__Excerto da página__
Embora resolva alguns problemas do subjetivismo, nomeadamente a ausência de consenso, a verdade é que o objetivismo deixa algumas questões em aberto. Desde logo, porque não permite reconhecer que factos e valores são coisas distintas: os que se opõem ao objetivismo defendem que nenhuma descrição factual conduz imediatamente a um juízo de valor, serão sempre necessários argumentos adicionais - não podemos determinar o que devemos fazer a partir de uma descrição científica do mundo -. Depois, porque sugere que existe uma natureza humana, isto é, que todos reconhecemos de igual modo aquilo que é correto e incorreto, independentemente das circunstâncias  e da cultura a que pertencemos. Uma ideia que não só não se verifica na prática, de acordo com o relativismo cultural que estudaremos de seguida, como acaba por negar a responsabilidade que cada um de nós tem, tal como defende Sartre que já conheces: cada um tem de escolher por si próprio os seus valores, uma vez que não existem respostas simples para as questões éticas.

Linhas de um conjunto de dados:
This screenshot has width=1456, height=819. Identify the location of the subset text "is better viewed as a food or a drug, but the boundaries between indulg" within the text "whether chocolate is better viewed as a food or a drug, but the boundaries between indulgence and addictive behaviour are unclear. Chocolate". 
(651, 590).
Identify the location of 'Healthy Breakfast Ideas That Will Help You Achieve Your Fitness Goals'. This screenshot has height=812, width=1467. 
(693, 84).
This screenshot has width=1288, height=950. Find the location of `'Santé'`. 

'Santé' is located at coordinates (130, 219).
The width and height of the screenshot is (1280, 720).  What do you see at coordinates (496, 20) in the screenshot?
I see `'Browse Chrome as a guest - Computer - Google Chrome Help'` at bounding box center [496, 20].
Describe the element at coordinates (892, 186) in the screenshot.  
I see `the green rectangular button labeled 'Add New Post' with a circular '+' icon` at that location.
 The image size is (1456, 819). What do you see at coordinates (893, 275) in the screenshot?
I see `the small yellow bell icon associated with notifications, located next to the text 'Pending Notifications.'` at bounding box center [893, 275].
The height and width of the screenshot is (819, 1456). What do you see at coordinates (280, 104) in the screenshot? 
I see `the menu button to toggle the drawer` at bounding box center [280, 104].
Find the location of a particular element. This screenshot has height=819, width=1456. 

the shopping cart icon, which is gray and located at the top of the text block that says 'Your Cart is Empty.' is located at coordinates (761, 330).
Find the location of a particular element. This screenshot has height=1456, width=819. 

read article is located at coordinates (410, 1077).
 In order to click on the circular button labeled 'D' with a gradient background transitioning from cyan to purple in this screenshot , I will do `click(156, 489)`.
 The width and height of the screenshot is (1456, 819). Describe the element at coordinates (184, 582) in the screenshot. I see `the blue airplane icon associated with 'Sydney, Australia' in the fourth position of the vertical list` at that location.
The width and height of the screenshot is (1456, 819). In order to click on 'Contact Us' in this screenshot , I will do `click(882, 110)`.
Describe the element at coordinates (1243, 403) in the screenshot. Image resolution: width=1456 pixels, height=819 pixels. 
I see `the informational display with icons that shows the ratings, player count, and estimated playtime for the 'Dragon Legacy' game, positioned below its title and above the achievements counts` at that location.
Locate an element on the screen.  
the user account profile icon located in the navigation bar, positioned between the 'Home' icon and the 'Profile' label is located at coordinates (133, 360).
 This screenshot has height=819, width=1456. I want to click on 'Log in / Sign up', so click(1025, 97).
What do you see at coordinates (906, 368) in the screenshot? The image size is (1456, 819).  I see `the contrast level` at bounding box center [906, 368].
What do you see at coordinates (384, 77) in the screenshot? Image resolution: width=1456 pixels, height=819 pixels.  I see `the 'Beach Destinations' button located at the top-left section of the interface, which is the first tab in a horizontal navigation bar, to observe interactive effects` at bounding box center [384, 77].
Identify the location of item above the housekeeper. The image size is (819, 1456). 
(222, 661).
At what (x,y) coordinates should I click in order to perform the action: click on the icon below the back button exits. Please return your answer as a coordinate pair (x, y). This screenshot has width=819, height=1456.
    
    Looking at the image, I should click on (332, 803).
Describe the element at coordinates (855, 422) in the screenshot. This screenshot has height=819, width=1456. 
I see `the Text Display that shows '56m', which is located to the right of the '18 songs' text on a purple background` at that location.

__Objetivo do exercício__
De acordo com o excerto sobre o objetivismo, que problema do subjetivismo é resolvido pelo objetivismo?

__Resposta__
A ausência de consenso.